The Babylonian account, then, contained somewhere the story of the creation of the animals, though, like the other parts of the Babylonian account, its order and atmosphere differ widely from the Biblical narrative.
Some of these resemblances are of no great significance. The fact that the two accounts are arranged by sevens may be due simply to the fact that that number was sacred among both peoples. It is thought by some scholars that its use in Genesis was consciously adopted in order to lead up to the sabbath and glorify it. This might be true, even if the writer of the chapter knew of the Babylonian arrangement by sevens.
The features of the two narratives, which have convinced some scholars of all shades of opinion that there is a real kinship between the two accounts, are their agreement as to the nature of primeval chaos, and the division of the primeval ocean by a firmament for the creation of the heavens and the earth. Both writers had, so to speak, the same raw material of objective conceptions.

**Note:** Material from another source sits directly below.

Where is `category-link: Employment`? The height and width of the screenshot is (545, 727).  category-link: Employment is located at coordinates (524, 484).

The differences between the accounts are, however, most marked. To speak first of that which is least important, the Hebrew order is in many respects different from the Babylonian. In the Babylonian the gods are generated in the first tablet, the world is not created till the fourth, and the creation of all other things is told in tablets four, five, and six. In other words, creation is divided into two parts, each of which is told in three tablets. The first three tablets deal with gods, the second three with the world and living things.

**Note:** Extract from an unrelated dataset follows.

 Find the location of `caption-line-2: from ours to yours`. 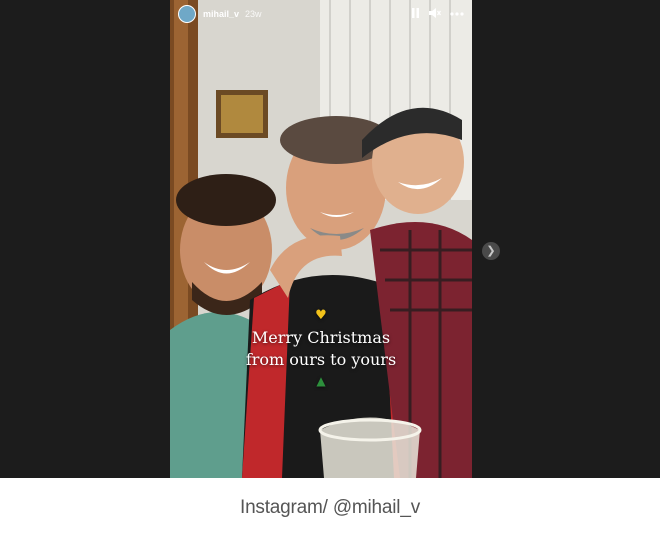

caption-line-2: from ours to yours is located at coordinates (321, 360).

This twofold division is found in the first chapter of Genesis. Here the creative process is divided into two stages, each embracing four works, and occupying three days. The distribution of these works is strikingly different from the Babylonian. On the first day, light and darkness were created; on the second, the firmament; on the third, the earth and vegetation; on the fourth, the heavenly bodies; on the fifth, fishes and birds; on the sixth, animals and men. The first series of three days prepared the heavens and the earth; the second series studded the sky with orbs and the earth with living beings. There is a striking parallelism between the two series. The first begins with the creation of light; the second, with light-giving bodies. To the third and sixth days two creative acts each are assigned. On the second day the seas are isolated; on the fifth they are stocked with fishes. On the third day dry land emerges, on the sixth terrestrial animals are made. On the third also herbs began to grow; on the sixth they are assigned to animals and men for food. The classification of the acts of creation in Genesis is clear and consistent, and thoroughly independent of that in the Babylonian account.
A more important difference lies in the religious conceptions of the two. The Babylonian poem is mythological and polytheistic. Its conception of deity is by no means exalted. Its gods love and hate, they scheme and plot, fight and destroy. Marduk, the champion, conquers only after a fierce struggle, which taxes his powers to the utmost. Genesis, on the other hand, reflects the most exalted monotheism. God is so thoroughly the master of all the elements of the universe, that they obey his slightest word. He controls all without effort. He speaks and it is done. Granting, as most scholars do, that there is a connection between the two narratives, there is no better measure of the inspiration of the Biblical account than to put it side by side with the Babylonian. As we read the chapter in Genesis today, it still reveals to us the majesty and power of the one God, and creates in the modern man, as it did in the ancient Hebrew, a worshipful attitude toward the Creator.
3. The Babylonian Creation Epic and Other Parts of the Bible.
The Babylonian poem, crude though it seems to us, had a powerful fascination for the imagination. With more or less distinctness parts of it seem to have been known to various Hebrew writers, who, attributing to their own God, Jehovah, the rôle ascribed in the epic to Marduk, used these stories as poetic illustrations. At least this is the view of a considerable group of scholars. Some object that, if this were true, it would degrade Jehovah to the level of Marduk, but the objection does not seem well founded. The Hebrews might well have been such ardent monotheists as to believe that each and every mighty manifestation of power had been the work of Jehovah, without in any way lowering Jehovah to the level of a heathen god. The most important parallels which have been cited are here given, so that the reader may judge for himself as to which view is the more probable.
In Job 9:13, 14 we read:
God will not withdraw his anger;
The helpers of Rahab do stoop under him.
How much less shall I answer him,
And choose out my words to reason with him?